Reproduce the data in full, exactly.

Items from a dataset:
..............................

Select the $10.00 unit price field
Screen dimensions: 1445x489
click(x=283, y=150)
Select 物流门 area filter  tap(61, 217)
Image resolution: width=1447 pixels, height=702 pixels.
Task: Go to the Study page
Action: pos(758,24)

..............................

▶ [Exercise answer]
Select the $10.00 unit price field
Screen dimensions: 1445x489
click(x=283, y=150)
Select 物流门 area filter  tap(61, 217)
Image resolution: width=1447 pixels, height=702 pixels.
Task: Go to the Study page
Action: pos(758,24)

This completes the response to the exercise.